## WHAT TO PRODUCE
Reproduce the listing below, swapping every occurrence of "Screen dimensions" for "Screen size" and leaving everything else unchanged.

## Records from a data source
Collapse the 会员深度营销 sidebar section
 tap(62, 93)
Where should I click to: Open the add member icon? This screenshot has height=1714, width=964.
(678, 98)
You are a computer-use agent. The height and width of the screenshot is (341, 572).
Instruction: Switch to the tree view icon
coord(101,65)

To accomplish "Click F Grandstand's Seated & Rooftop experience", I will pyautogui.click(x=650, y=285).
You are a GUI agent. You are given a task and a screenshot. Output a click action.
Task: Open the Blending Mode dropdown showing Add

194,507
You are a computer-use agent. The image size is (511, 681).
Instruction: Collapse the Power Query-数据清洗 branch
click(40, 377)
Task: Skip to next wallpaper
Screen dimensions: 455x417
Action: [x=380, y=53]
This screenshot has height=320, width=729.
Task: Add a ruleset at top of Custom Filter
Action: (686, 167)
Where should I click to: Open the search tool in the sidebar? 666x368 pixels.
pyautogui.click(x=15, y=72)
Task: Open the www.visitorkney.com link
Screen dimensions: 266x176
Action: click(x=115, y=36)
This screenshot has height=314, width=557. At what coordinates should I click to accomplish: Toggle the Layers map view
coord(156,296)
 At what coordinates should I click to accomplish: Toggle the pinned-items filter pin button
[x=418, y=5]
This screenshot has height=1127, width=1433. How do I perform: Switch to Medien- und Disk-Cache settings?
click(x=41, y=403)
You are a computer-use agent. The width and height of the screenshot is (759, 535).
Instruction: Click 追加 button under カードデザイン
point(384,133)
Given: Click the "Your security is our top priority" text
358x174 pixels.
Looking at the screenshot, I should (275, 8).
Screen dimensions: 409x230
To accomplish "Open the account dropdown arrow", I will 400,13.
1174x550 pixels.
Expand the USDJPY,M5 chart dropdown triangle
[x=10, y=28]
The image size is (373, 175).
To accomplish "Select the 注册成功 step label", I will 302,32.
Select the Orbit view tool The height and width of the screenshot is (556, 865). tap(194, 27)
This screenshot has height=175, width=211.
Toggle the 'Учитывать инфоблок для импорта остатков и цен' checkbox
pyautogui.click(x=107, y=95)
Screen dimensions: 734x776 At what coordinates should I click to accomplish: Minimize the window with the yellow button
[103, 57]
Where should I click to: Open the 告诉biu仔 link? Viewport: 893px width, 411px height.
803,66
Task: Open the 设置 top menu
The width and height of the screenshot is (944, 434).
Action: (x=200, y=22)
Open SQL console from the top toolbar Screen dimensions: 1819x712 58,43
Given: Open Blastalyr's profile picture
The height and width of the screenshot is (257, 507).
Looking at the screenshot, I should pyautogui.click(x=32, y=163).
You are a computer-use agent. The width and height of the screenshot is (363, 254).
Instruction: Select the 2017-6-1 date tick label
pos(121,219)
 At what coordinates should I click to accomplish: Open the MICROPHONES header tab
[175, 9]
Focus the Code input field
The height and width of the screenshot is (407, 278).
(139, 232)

## CORRECT OUTPUT
Collapse the 会员深度营销 sidebar section
 tap(62, 93)
Where should I click to: Open the add member icon? This screenshot has height=1714, width=964.
(678, 98)
You are a computer-use agent. The height and width of the screenshot is (341, 572).
Instruction: Switch to the tree view icon
coord(101,65)

To accomplish "Click F Grandstand's Seated & Rooftop experience", I will pyautogui.click(x=650, y=285).
You are a GUI agent. You are given a task and a screenshot. Output a click action.
Task: Open the Blending Mode dropdown showing Add

194,507
You are a computer-use agent. The image size is (511, 681).
Instruction: Collapse the Power Query-数据清洗 branch
click(40, 377)
Task: Skip to next wallpaper
Screen size: 455x417
Action: [x=380, y=53]
This screenshot has height=320, width=729.
Task: Add a ruleset at top of Custom Filter
Action: (686, 167)
Where should I click to: Open the search tool in the sidebar? 666x368 pixels.
pyautogui.click(x=15, y=72)
Task: Open the www.visitorkney.com link
Screen size: 266x176
Action: click(x=115, y=36)
This screenshot has height=314, width=557. At what coordinates should I click to accomplish: Toggle the Layers map view
coord(156,296)
 At what coordinates should I click to accomplish: Toggle the pinned-items filter pin button
[x=418, y=5]
This screenshot has height=1127, width=1433. How do I perform: Switch to Medien- und Disk-Cache settings?
click(x=41, y=403)
You are a computer-use agent. The width and height of the screenshot is (759, 535).
Instruction: Click 追加 button under カードデザイン
point(384,133)
Given: Click the "Your security is our top priority" text
358x174 pixels.
Looking at the screenshot, I should (275, 8).
Screen size: 409x230
To accomplish "Open the account dropdown arrow", I will 400,13.
1174x550 pixels.
Expand the USDJPY,M5 chart dropdown triangle
[x=10, y=28]
The image size is (373, 175).
To accomplish "Select the 注册成功 step label", I will 302,32.
Select the Orbit view tool The height and width of the screenshot is (556, 865). tap(194, 27)
This screenshot has height=175, width=211.
Toggle the 'Учитывать инфоблок для импорта остатков и цен' checkbox
pyautogui.click(x=107, y=95)
Screen size: 734x776 At what coordinates should I click to accomplish: Minimize the window with the yellow button
[103, 57]
Where should I click to: Open the 告诉biu仔 link? Viewport: 893px width, 411px height.
803,66
Task: Open the 设置 top menu
The width and height of the screenshot is (944, 434).
Action: (x=200, y=22)
Open SQL console from the top toolbar Screen size: 1819x712 58,43
Given: Open Blastalyr's profile picture
The height and width of the screenshot is (257, 507).
Looking at the screenshot, I should pyautogui.click(x=32, y=163).
You are a computer-use agent. The width and height of the screenshot is (363, 254).
Instruction: Select the 2017-6-1 date tick label
pos(121,219)
 At what coordinates should I click to accomplish: Open the MICROPHONES header tab
[175, 9]
Focus the Code input field
The height and width of the screenshot is (407, 278).
(139, 232)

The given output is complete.